My Other Inbox Is Your Inbox: One-Click Email Theft Using Microsoft 365 Copilot
What happens when you ask Microsoft 365 Copilot to summarize a document and it quietly sends me your emails instead?
“You have to sign in”, it said. “It’ll be fine”, it said…
Ctrl + Alt + Lead: Rebooting Cyber Culture with Human Skills
Technical skills might open doors in IT & Cybersecurity, but leadership, communication, and mentorship sustain growth and impact. As the field becomes more complex and critical, we must rethink how we build and lead teams. This talk highlights the soft skills that turn strong technicians into effective collaborators, trusted advisors, and emerging leaders: from coaching junior analysts to translating between the SOC and the C-suite.
VibeShell: How Trusting Your AI IDE Costs You Your Machine
Forget prompt injection. While the industry obsesses over manipulating model inputs to bypass guardrails, it is overlooking a far more dangerous threat requiring no user interaction beyond opening the application embedded beneath the AI itself: the underlying platform architecture.

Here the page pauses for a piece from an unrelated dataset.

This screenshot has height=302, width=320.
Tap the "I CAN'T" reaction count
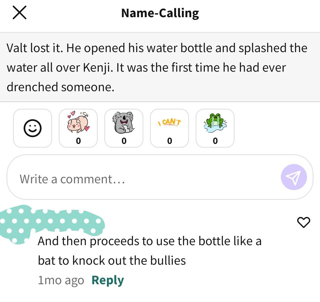(169, 141)
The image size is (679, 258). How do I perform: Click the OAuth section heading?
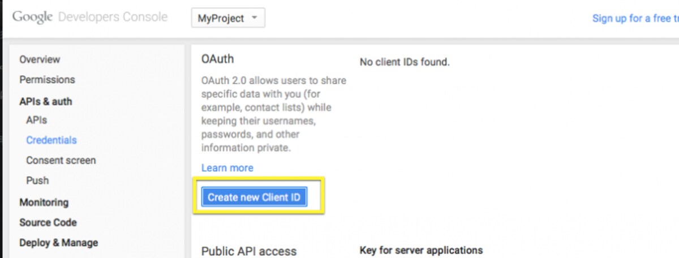coord(217,59)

To deliver on the promise of full autonomy, AI-powered coding environments wire Large Language Models directly into the developer workflow — handing them local filesystem access, shell execution, and cloud credentials. Developers accept this tradeoff for the massive productivity gains, but the security cost is severe.

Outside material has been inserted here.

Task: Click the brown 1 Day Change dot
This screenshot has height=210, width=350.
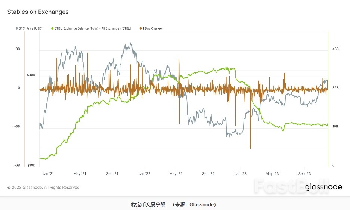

In these environments, privileged OS access is not a misconfiguration but a product requirement. For a chat interface to truly become an autonomous “agent,” it must be equipped with tools. Equipping the AI with these tools creates a structural conflict with traditional application isolation, like Electron’s security model. To make the AI function, developers are forced to break the sandbox and expose highly permissive IPC (Inter-Process Communication) bridges between the web renderer and the local operating system.
This presentation provides a technical deep dive into how chained IDOR vulnerabilities can be escalated into zero-click RCE via persistent LLM conversation injection and unsafe Electron IPC designs. To prove the real-world impact, we will debut novel research into Orchids, a leading local, Electron-based AI coding IDE with over a million users, reported to be used by teams at firms including Google, Amazon, and Uber.
By weaponizing the IDE’s automated context ingestion, we turn the platform’s own features into a silent backdoor, achieving full remote system takeover with no user interaction beyond opening the application.
Attendees will leave this session with a practical understanding of this emerging attack surface, a live demonstration of the zero-click exploit chain, and actionable defensive design patterns for safely architecting the next generation of AI-enabled desktop applications.